---------- Data ----------

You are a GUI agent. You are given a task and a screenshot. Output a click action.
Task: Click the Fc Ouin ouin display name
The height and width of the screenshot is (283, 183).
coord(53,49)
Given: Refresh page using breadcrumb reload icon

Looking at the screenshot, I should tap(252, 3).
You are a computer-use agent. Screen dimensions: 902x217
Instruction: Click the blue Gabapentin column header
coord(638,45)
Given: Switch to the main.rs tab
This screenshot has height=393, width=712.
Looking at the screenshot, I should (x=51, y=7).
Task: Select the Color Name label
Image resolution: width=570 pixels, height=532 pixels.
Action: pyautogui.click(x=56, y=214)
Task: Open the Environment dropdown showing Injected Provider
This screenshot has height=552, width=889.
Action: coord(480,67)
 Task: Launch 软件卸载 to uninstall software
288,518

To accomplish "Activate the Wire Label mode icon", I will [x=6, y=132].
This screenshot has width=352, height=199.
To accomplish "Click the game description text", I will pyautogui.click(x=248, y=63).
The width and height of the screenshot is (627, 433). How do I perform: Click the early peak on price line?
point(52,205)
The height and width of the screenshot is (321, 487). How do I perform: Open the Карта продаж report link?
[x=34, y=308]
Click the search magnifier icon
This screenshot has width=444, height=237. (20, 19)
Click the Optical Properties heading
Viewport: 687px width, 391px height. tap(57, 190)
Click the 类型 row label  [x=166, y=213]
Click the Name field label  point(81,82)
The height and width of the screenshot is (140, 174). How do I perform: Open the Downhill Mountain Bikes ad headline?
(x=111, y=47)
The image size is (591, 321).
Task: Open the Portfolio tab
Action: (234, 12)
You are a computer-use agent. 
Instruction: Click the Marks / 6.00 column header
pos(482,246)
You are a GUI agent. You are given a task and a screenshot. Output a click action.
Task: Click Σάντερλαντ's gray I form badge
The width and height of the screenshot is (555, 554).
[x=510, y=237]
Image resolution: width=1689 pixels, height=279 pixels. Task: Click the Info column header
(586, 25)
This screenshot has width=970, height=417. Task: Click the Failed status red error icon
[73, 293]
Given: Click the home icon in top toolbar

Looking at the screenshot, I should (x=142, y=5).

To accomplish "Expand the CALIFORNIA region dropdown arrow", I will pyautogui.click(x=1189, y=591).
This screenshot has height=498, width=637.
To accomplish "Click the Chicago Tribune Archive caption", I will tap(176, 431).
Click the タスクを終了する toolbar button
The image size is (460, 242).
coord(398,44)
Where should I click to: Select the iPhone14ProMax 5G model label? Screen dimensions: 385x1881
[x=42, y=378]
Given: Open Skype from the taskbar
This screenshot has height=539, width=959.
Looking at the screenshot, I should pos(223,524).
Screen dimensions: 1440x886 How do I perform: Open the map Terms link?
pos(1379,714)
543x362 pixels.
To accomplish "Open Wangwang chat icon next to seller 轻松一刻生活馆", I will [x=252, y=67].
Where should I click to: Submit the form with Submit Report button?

----------

Task directions -
Print out the whole of the material exactly, line for line.

Result of this exercise -
You are a GUI agent. You are given a task and a screenshot. Output a click action.
Task: Click the Fc Ouin ouin display name
The height and width of the screenshot is (283, 183).
coord(53,49)
Given: Refresh page using breadcrumb reload icon

Looking at the screenshot, I should tap(252, 3).
You are a computer-use agent. Screen dimensions: 902x217
Instruction: Click the blue Gabapentin column header
coord(638,45)
Given: Switch to the main.rs tab
This screenshot has height=393, width=712.
Looking at the screenshot, I should (x=51, y=7).
Task: Select the Color Name label
Image resolution: width=570 pixels, height=532 pixels.
Action: pyautogui.click(x=56, y=214)
Task: Open the Environment dropdown showing Injected Provider
This screenshot has height=552, width=889.
Action: coord(480,67)
 Task: Launch 软件卸载 to uninstall software
288,518

To accomplish "Activate the Wire Label mode icon", I will [x=6, y=132].
This screenshot has width=352, height=199.
To accomplish "Click the game description text", I will pyautogui.click(x=248, y=63).
The width and height of the screenshot is (627, 433). How do I perform: Click the early peak on price line?
point(52,205)
The height and width of the screenshot is (321, 487). How do I perform: Open the Карта продаж report link?
[x=34, y=308]
Click the search magnifier icon
This screenshot has width=444, height=237. (20, 19)
Click the Optical Properties heading
Viewport: 687px width, 391px height. tap(57, 190)
Click the 类型 row label  [x=166, y=213]
Click the Name field label  point(81,82)
The height and width of the screenshot is (140, 174). How do I perform: Open the Downhill Mountain Bikes ad headline?
(x=111, y=47)
The image size is (591, 321).
Task: Open the Portfolio tab
Action: (234, 12)
You are a computer-use agent. 
Instruction: Click the Marks / 6.00 column header
pos(482,246)
You are a GUI agent. You are given a task and a screenshot. Output a click action.
Task: Click Σάντερλαντ's gray I form badge
The width and height of the screenshot is (555, 554).
[x=510, y=237]
Image resolution: width=1689 pixels, height=279 pixels. Task: Click the Info column header
(586, 25)
This screenshot has width=970, height=417. Task: Click the Failed status red error icon
[73, 293]
Given: Click the home icon in top toolbar

Looking at the screenshot, I should (x=142, y=5).

To accomplish "Expand the CALIFORNIA region dropdown arrow", I will pyautogui.click(x=1189, y=591).
This screenshot has height=498, width=637.
To accomplish "Click the Chicago Tribune Archive caption", I will tap(176, 431).
Click the タスクを終了する toolbar button
The image size is (460, 242).
coord(398,44)
Where should I click to: Select the iPhone14ProMax 5G model label? Screen dimensions: 385x1881
[x=42, y=378]
Given: Open Skype from the taskbar
This screenshot has height=539, width=959.
Looking at the screenshot, I should pos(223,524).
Screen dimensions: 1440x886 How do I perform: Open the map Terms link?
pos(1379,714)
543x362 pixels.
To accomplish "Open Wangwang chat icon next to seller 轻松一刻生活馆", I will [x=252, y=67].
Where should I click to: Submit the form with Submit Report button?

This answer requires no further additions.